Cave animals are a fascinating group. Two very common characteristics in obligate subterranean species (ranging from salamanders to shrimp) are loss of eyes and loss of pigment. Because similar light-less environments cause or allow these same phenotypes to occur over and over again in vastly different organisms, it is a system well suited to the study of parallel evolution. Looking at fish alone, there are 86 known species of obligate cave dwelling fish that have some degree of eye and pigment loss. The mystery behind cave animals is why are eye size and pigmentation reduced? There are three main theories; the first is that eye size and pigment loss is advantageous in cave animals because of energy conservation. The second is that eye and pigment loss is advantageous in cave animals because the genetic changes that cause eye and pigment loss also cause adaptive changes that allow the animals to be better suited to life in the cave. The final theory is that neutral mutation causes regression of the eye development and pigmentation pathways because there is no selective advantage to maintaining these systems in the dark environment.

Astyanax mexicanus has two basic morphs, the surface or river dwelling morph which is eyed and pigmented and the cave-dwelling morph which has very regressed eyes, is albino, has an increased number of tastebuds, and has many other morphological and behavioral differences. The two morphs interbreed, both in the wild and in the laboratory. In addition, there are 30 known cave populations of A. mexicanus, some of which are thought to have evolved the distinguishing characteristics independently. Also, from a practical standpoint, this species can be bred in the laboratory, has relatively small sized adults, has a 4-6 month time to maturity, produces large numbers of offspring per spawn, and many studies, both genetic and developmental in nature have already been performed on these fish. Similarities between zebrafish and A. mexicanus have recently allowed for the techniques of morpholino injections and RNA overexpression to be performed in A. mexicanus further increasing the genetic potential of the system.

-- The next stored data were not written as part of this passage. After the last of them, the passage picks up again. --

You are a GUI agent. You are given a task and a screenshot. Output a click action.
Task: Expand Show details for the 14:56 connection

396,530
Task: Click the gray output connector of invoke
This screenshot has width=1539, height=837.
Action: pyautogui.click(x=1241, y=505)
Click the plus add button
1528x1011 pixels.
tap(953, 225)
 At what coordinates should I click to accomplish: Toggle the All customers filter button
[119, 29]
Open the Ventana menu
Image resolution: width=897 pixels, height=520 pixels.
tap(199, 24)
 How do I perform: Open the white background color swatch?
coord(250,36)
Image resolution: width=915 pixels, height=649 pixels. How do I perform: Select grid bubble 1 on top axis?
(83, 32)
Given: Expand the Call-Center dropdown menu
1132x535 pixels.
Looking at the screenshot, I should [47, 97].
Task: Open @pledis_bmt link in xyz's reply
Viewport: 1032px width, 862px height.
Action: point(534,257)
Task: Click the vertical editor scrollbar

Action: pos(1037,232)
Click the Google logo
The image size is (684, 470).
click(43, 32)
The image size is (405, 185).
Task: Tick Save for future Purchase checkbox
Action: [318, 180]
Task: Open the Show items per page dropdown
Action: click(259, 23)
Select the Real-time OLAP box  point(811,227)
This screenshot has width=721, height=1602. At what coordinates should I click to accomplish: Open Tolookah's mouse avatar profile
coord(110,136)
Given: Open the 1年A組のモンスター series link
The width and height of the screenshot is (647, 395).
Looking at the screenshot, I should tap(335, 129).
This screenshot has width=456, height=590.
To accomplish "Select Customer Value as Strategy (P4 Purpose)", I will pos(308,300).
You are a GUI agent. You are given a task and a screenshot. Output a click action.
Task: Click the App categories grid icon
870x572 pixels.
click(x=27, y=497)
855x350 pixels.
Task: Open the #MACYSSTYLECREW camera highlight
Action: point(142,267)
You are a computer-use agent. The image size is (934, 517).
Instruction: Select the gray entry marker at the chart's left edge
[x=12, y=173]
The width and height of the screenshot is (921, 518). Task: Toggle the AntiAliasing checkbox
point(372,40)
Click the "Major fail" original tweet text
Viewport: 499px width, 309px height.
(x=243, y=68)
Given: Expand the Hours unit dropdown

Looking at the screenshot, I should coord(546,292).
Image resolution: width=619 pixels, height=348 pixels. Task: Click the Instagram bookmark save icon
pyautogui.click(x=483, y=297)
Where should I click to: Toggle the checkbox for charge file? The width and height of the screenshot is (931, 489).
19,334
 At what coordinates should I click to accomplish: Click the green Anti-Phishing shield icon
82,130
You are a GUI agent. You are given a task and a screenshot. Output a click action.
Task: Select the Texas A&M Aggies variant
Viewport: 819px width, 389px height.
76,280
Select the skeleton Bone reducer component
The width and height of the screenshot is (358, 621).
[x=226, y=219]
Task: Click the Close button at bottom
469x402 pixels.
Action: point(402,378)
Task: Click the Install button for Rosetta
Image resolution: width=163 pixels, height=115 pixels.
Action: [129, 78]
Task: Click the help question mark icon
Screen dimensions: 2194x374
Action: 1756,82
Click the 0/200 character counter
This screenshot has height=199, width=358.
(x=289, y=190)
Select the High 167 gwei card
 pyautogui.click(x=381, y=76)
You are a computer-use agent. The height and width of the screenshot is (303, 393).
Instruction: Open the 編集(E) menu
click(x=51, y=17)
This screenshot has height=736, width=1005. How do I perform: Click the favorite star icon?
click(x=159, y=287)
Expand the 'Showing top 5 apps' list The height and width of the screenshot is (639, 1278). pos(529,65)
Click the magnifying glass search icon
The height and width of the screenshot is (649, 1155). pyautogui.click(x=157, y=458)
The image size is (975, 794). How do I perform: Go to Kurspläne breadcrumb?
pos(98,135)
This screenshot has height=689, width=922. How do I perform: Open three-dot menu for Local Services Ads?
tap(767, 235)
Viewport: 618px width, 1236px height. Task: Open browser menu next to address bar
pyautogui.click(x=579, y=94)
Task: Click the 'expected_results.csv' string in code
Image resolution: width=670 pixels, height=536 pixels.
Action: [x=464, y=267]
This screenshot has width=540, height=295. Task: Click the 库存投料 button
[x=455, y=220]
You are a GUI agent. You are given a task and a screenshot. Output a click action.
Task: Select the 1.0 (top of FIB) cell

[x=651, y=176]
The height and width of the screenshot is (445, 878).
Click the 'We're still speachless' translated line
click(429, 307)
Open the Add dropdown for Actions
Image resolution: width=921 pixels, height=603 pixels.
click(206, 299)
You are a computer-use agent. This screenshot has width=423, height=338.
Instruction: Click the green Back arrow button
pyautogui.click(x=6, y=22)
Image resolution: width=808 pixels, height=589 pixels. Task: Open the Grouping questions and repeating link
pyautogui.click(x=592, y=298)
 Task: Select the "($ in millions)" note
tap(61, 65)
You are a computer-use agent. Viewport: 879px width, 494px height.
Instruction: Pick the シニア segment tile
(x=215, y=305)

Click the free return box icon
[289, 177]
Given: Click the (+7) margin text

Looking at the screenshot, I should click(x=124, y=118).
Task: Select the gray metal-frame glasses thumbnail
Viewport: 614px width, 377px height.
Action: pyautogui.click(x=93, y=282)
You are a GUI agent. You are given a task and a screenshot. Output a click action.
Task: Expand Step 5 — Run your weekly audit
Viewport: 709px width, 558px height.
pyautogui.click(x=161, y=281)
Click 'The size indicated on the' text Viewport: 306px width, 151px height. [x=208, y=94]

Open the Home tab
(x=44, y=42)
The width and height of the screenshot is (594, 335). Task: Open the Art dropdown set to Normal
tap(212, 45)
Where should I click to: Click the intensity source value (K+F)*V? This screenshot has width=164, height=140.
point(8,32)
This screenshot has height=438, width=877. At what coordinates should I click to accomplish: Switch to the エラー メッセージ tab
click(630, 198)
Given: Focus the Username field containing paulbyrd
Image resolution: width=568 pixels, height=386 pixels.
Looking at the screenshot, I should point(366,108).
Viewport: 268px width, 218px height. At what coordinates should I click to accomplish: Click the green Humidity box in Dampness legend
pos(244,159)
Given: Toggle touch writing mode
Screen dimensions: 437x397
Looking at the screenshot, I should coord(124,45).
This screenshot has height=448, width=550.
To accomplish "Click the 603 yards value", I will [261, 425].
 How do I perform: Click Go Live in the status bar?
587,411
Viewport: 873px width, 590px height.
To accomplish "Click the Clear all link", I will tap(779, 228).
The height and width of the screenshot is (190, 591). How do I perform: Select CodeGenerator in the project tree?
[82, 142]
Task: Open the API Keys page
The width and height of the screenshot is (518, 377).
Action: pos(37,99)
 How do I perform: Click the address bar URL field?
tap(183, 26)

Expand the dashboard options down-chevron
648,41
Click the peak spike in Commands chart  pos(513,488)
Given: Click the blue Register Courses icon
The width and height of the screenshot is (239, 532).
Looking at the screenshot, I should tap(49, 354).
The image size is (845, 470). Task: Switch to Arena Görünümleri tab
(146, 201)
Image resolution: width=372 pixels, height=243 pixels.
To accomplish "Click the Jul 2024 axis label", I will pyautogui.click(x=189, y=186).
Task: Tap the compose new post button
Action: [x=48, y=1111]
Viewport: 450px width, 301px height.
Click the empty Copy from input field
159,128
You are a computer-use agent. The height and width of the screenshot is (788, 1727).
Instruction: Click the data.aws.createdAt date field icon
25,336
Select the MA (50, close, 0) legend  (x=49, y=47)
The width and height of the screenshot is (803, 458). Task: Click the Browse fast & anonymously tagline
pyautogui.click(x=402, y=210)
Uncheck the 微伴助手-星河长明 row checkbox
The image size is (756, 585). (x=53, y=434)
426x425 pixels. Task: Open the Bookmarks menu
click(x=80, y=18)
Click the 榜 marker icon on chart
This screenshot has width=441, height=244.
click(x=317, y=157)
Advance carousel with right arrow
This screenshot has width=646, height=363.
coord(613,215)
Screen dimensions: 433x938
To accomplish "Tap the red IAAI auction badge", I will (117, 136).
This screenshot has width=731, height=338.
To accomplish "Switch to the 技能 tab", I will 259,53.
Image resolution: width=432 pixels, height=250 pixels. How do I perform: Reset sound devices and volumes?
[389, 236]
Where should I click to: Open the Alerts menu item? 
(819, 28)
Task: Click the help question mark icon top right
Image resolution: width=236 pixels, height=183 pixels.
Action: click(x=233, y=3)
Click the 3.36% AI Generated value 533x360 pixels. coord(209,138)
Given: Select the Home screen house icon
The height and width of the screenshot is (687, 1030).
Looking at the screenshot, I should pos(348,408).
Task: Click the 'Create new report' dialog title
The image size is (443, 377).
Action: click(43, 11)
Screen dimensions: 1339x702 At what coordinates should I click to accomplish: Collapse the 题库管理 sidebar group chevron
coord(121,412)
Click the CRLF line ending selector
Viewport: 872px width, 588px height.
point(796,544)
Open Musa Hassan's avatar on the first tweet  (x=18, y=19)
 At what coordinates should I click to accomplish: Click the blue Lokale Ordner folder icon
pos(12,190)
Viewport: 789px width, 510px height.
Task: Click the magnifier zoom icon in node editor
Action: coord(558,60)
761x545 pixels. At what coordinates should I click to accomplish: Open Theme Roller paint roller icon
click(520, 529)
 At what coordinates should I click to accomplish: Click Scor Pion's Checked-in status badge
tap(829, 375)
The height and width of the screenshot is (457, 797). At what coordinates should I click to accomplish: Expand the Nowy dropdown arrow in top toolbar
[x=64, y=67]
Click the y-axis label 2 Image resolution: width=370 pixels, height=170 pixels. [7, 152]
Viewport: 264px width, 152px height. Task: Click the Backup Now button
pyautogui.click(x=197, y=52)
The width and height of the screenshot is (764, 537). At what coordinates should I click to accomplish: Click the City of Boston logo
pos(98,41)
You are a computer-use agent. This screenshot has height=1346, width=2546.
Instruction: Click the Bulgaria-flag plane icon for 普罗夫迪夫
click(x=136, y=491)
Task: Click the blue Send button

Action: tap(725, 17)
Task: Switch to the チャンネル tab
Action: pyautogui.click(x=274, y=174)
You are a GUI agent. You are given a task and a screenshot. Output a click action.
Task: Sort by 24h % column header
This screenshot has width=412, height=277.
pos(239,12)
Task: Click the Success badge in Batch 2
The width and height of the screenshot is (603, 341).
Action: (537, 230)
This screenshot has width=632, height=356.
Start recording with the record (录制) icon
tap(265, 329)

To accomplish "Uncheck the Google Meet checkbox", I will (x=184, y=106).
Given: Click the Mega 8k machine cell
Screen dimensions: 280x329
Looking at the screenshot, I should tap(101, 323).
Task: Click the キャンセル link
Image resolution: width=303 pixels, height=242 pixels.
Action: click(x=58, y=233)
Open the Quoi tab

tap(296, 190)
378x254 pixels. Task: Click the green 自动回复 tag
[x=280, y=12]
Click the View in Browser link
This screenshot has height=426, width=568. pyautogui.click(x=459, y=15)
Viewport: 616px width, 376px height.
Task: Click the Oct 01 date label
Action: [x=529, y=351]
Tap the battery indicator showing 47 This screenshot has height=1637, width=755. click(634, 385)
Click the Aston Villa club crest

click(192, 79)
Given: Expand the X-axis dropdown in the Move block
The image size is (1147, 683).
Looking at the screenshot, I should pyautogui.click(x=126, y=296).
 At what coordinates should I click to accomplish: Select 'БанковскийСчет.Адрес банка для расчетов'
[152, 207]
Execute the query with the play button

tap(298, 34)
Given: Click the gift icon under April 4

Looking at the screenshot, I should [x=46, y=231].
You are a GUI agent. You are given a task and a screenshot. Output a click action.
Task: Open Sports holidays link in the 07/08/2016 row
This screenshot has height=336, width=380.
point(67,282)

Of course, though the system is ideal in many ways, there are many hurdles to surmount when working on a non-model system, the first being obtaining the organism. I was lucky enough to go on a cavefish collecting expedition in Mexico with our collaborator Dr. Richard Borowsky. It is amazing to descend into these lightless caves, trudge through huge piles of bat guano, and then in pools, some of which contain very little water, see pink, eyeless fish. The biggest hurdles occurred after coming back to the lab and attempting to breed the fish; highlights included floods, cannibalism, and the near overturning of a 50 gallon vat of water in front of the medical school.

Despite these issues, finally we generated a microsatellite linkage map of A. mexicanus. We focused on the phenotype of albinism and found that albinism was linked in two different cave populations to the gene Oca2, Ocular and cutaneous albinism gene 2, which is the most common gene mutated in cases of human albinism. We found different deletions in the coding region of Oca2 in the two different cave populations and using a cell based system showed that these deletions cause loss of function of the Oca2 protein. Therefore, we showed that the two cave populations have evolved albinism independently by mutation in the same gene.

Further questions that need to be addressed are: Is Oca2 mutated in the other two albino populations of A. mexicanus? Are mutations in Oca2 also responsible for albinism in other albino cave-dwelling vertebrate species (fish and salamanders)? Could it be possible that the function of Oca2 is conserved even to invertebrates and that mutations in this gene are responsible for albinism in cave-dwelling invertebrates as well? If mutation in Oca2 is the most common way to cause albinism in cave animals, is this because the structure of the gene supports rapid genetic change or that Oca2 mutations have pleiotropic effects and confer some kind of adaptive function on the animal in the cave environment? By addressing these questions, we will have a better understanding of the specifics and breadth of parallel evolution as well as the knowledge of how traits that appear to provide no benefit to the organism, such as albinism, evolve.